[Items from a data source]
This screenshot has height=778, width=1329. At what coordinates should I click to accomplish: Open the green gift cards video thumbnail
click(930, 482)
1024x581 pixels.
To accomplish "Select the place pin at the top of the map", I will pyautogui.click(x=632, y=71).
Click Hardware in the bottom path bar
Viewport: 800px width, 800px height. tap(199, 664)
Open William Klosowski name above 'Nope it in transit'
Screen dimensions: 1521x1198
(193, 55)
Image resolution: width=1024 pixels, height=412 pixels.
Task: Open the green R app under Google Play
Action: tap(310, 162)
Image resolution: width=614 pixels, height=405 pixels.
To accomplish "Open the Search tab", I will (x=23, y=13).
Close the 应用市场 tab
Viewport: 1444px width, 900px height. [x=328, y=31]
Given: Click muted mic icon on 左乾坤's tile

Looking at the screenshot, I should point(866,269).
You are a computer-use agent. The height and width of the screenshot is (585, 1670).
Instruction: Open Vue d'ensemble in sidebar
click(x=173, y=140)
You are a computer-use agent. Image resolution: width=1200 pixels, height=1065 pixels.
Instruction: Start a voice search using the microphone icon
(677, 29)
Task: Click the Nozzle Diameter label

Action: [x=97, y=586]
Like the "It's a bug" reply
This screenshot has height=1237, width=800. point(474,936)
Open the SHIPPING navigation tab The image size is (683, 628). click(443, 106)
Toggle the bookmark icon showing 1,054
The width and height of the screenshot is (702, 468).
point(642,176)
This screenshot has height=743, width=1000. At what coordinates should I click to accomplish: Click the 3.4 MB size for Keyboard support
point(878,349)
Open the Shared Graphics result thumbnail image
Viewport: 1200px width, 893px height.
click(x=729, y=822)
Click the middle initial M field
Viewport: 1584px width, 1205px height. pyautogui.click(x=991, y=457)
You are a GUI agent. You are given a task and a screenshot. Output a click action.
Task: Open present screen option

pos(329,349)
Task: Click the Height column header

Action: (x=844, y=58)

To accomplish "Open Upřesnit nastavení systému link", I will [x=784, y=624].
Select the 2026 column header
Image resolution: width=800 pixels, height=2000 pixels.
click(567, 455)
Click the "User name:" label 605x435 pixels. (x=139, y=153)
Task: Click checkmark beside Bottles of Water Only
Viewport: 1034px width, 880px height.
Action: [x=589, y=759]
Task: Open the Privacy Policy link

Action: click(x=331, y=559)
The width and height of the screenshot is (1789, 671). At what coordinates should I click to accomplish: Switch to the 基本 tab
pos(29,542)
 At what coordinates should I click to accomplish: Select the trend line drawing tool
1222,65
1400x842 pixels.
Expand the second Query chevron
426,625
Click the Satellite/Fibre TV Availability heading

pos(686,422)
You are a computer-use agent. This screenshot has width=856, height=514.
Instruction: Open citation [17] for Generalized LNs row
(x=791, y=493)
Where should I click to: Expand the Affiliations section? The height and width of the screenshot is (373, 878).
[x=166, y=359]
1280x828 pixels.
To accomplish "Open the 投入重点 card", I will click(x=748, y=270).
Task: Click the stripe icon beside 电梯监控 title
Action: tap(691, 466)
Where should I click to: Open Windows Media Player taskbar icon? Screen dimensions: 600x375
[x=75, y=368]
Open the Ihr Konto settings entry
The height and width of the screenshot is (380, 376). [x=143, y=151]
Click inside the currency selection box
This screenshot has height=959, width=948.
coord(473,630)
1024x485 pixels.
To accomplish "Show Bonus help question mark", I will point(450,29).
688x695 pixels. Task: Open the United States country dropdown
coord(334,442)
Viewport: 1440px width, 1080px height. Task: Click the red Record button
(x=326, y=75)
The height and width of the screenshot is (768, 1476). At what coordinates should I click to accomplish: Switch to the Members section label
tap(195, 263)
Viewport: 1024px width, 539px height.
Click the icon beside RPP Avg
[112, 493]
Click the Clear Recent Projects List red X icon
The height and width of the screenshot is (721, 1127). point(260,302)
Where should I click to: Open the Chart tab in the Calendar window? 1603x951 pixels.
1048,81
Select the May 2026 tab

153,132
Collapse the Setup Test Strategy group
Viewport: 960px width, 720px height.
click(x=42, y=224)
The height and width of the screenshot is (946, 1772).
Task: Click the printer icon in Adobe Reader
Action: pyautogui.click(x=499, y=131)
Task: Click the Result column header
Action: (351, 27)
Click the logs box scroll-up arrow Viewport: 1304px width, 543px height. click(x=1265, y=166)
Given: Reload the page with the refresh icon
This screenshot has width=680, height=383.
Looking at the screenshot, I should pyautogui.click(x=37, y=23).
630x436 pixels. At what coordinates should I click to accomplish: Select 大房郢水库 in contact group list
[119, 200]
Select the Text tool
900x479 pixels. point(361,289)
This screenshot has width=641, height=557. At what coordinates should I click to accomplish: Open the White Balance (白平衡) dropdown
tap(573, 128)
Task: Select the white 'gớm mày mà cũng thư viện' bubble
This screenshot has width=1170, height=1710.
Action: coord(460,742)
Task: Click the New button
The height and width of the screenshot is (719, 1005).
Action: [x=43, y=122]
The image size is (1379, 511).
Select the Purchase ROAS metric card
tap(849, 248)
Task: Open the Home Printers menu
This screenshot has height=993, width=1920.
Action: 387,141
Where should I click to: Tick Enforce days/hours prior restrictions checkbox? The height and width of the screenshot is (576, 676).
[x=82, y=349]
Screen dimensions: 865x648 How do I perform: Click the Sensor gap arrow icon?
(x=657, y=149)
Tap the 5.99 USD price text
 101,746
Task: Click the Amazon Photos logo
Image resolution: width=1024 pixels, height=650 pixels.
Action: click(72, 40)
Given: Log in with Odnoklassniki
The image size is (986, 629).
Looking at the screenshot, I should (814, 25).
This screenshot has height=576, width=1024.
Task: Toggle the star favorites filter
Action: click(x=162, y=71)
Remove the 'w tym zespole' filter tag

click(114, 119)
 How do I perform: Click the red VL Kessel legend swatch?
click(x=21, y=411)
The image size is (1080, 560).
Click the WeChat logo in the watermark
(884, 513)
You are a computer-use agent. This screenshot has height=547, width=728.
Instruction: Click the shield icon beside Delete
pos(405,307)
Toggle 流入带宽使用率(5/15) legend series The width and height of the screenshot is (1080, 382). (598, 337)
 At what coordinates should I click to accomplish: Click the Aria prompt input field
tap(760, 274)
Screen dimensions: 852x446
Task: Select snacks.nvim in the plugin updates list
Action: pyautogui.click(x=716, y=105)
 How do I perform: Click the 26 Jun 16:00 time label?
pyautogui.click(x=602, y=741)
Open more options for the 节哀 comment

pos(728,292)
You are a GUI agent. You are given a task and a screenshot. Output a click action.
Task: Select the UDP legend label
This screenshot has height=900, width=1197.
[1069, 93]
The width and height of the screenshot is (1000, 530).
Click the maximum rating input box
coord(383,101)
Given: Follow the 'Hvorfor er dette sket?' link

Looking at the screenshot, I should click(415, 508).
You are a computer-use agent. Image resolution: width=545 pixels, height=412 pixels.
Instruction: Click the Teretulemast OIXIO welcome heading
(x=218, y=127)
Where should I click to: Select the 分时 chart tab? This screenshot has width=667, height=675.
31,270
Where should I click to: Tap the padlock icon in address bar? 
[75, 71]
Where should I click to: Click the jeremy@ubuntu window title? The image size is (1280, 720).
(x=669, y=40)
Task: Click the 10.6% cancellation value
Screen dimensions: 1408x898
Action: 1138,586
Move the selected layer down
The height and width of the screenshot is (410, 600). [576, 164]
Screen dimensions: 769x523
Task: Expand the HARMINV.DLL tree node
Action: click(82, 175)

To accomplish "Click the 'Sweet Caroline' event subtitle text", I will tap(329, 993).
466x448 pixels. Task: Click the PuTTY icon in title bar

Work instructions: Return, line for line and unchanged, the data from its first line through the line containing "You are a computer-use agent. Image resolution: width=1200".

Expected answer:
This screenshot has height=778, width=1329. At what coordinates should I click to accomplish: Open the green gift cards video thumbnail
click(930, 482)
1024x581 pixels.
To accomplish "Select the place pin at the top of the map", I will pyautogui.click(x=632, y=71).
Click Hardware in the bottom path bar
Viewport: 800px width, 800px height. tap(199, 664)
Open William Klosowski name above 'Nope it in transit'
Screen dimensions: 1521x1198
(193, 55)
Image resolution: width=1024 pixels, height=412 pixels.
Task: Open the green R app under Google Play
Action: tap(310, 162)
Image resolution: width=614 pixels, height=405 pixels.
To accomplish "Open the Search tab", I will (x=23, y=13).
Close the 应用市场 tab
Viewport: 1444px width, 900px height. [x=328, y=31]
Given: Click muted mic icon on 左乾坤's tile

Looking at the screenshot, I should point(866,269).
You are a computer-use agent. The height and width of the screenshot is (585, 1670).
Instruction: Open Vue d'ensemble in sidebar
click(x=173, y=140)
You are a computer-use agent. Image resolution: width=1200 pixels, height=1065 pixels.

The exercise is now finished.